● EXTRACT PROVIDED:

.....

You can get the manual here:
http://www.revolectrix.com/support_docs/item_1380.pdf

If you are trying to charge/discharge above a certain rate (like 10A or something) you need to use the balance wires even if it's a single cell. That way it can measure the cell voltage without having to account for the drop in the very small stock wires. I would recommend 8awg or dual 10awg for 40A use. The stock wires get VERY hot at 40A and I wouldn't consider it safe for long term use.

I basically cut the stock wires in half, soldered on another banana plug, removed the fuse and doubled them up so it had dual 10awg to some ring terminals that I connected to my CALB's.


----------



## dtbaker (Jan 5, 2008)

rwaudio said:


> You can get the manual here:
> http://www.revolectrix.com/support_docs/item_1380.pdf


fab, got it, read it.....



rwaudio said:


> If you are trying to charge/discharge above a certain rate (like 10A or something) you need to use the balance wires even if it's a single cell.


aha! this might be it, I set the charge to 20A or 30A since that is the whole reason to use this rather than my slow 10amp max power supply. well, that and the auto (accurate) end-of-charge. I will try setting the rate back down to 10amps and see if it faults still.

I did not get balance wires with my unit, wondering if I might find them in local radio shack, or have to order them from revoletrix?! drag.



rwaudio said:


> I would recommend 8awg or dual 10awg for 40A use. The stock wires get VERY hot at 40A and I wouldn't consider it safe for long term use.


I did make some up w 10AGW....


----------



## rwaudio (May 22, 2008)

dtbaker said:


> fab, got it, read it.....

.....

● DATA EXTRACT:
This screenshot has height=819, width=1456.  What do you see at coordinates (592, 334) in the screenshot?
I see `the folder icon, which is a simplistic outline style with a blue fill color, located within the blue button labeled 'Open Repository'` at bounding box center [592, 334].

.....

● REQUESTS:
A – In the forum thread about the charger, what wire size is recommended for 40A use?
B – Reproduce the stretch of the forum thread about the charger from "I basically cut" through "(Jan 5, 2008)".

● FINAL ANSWERS:
A – 8awg or dual 10awg.

B –
I basically cut the stock wires in half, soldered on another banana plug, removed the fuse and doubled them up so it had dual 10awg to some ring terminals that I connected to my CALB's.


----------



## dtbaker (Jan 5, 2008)